This comment from Oliver O’Donovan is still as valuable and perceptive as it was in 1986:
“Thus arises the irony of our own days, in which the very protection of nature has to be argued in terms of man’s ‘interest’ in preserving his ‘environment’. Such a philosophy offers no stable protection against the exploitation of nature by man, since he can discern nothing in the relations of things to command his respect. And, of course, this unprincipled domination must extend itself to include his own psychosomatic nature, all that is not itself the devising mind, so that humanity itself dissolves in the polarization of the technological will and its raw material. Man’s monarchy over nature can be healthy only if he recognizes it as something itself given in the nature of things, and therefore limited by the nature of things. For if it were true that he imposed his will upon nature from without, then there would be no limit to it. It would have been from the beginning a crude struggle to stamp an inert and formless nature with the insignia of his will. Such has been the philosophy bred by a scientism liberated from the discipline of Christian metaphysics. It is not what the Psalmist meant by the dominion of man, which was a worshipping and respectful sovereignty, a glad responsibility for the natural order which he both discerned and loved.” (Resurrection and Moral Order, 52)

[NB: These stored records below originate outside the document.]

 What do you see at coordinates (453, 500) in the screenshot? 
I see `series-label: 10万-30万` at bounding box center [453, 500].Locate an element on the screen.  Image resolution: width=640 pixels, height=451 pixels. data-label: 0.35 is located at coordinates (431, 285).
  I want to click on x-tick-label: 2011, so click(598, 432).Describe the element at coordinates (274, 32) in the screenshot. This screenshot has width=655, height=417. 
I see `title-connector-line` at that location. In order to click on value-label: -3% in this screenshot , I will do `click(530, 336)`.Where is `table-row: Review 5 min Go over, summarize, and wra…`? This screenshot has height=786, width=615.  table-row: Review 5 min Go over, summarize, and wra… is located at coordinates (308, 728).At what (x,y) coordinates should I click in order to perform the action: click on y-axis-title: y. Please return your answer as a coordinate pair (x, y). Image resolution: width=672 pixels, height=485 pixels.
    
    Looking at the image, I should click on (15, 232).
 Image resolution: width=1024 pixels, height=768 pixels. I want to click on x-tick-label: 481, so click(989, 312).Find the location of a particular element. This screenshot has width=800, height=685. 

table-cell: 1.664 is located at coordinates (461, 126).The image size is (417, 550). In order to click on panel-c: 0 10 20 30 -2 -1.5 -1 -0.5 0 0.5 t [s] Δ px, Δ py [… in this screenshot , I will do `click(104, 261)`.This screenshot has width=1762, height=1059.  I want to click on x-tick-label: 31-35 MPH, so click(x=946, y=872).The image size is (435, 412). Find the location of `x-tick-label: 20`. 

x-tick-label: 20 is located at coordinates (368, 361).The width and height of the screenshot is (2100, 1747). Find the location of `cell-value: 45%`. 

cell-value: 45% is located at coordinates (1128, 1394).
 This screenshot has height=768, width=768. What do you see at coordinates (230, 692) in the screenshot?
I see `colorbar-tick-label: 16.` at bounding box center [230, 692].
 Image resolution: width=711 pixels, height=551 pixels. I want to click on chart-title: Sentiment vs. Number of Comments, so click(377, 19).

The ‘irony’ O’Donovan speaks of is the irony of man’s finding himself, as a result of its pervasive voluntarist approach to morality in which it forgets or refuses to acknowledge the givenness of created moral order, in a situation where he cannot even see that he is part of nature himself, and so can only justify protecting the environment by reference to possible benefits to himself.
The value of O’Donovan’s critique is that it shows how it is possible for all sides of debates about climate change and ecological crisis to share common assumptions or ways of approaching the natural order which make any solution inherently unstable. O’Donovan’s point is that if we only manage to protect nature on the basis of its value to us, we may have done something useful, but we are still driven by assumptions that profoundly distort our relation to natural order and so will inevitably bring further chaos in their wake. I think this is still a valuable insight.